We are always looking for something significant. I think that I had been a Christian for quite a time before receiving assurance. Perhaps I expected some sort of fireworks display to show that Christ had saved me. No word that all the drama had already taken place 2000 years ago.
And even those who are already Christians sigh and long for the days gone by when churches were full on a Sunday. That’s natural, and we are all praying daily for an increase of God’s Kingdom. Yet, while we are fixing our eyes and our hearts upon the hope of a great and glorious revival, like the kind we read about in books, what is it we are not seeing and hearing now?

The work goes on. God is present. You pray for family and friends who are without Christ, but you remember that they are not completely alone even now. They have not noticed Him at their shoulder, they have not yet turned into His embrace, but He is there.

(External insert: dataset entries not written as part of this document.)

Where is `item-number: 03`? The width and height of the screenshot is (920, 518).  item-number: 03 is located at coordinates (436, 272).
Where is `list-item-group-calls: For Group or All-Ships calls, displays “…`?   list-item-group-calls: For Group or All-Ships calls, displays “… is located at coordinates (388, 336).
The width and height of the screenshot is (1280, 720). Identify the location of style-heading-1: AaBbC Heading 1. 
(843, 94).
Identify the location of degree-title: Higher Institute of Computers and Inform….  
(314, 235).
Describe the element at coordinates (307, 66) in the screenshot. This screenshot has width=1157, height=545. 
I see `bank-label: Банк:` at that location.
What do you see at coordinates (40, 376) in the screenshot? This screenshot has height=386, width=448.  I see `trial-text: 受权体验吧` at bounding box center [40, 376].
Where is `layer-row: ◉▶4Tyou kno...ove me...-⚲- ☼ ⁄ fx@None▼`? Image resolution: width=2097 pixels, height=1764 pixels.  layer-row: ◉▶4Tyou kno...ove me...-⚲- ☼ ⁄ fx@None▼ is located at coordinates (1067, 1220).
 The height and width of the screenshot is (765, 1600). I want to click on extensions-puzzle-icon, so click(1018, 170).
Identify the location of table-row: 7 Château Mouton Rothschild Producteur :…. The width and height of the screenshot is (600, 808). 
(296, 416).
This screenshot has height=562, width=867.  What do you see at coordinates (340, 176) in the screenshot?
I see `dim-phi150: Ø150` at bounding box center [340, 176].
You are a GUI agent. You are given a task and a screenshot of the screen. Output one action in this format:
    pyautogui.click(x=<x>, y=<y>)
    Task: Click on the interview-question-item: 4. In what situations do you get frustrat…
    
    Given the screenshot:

And people are hearing the Word and being changed, sometimes like water wearing away the stone, but being changed all the same. These are the days of small things. We mustn’t give so much of our hearts to longing for a great and glorious miracle that we forget the daily miracle of God’s grace.

Sometimes, He speaks not in wind, nor earthquake, nor fire, but in the still, small voice of everyday. That is something we can put by for later, until the winter passes and the days of plenty come.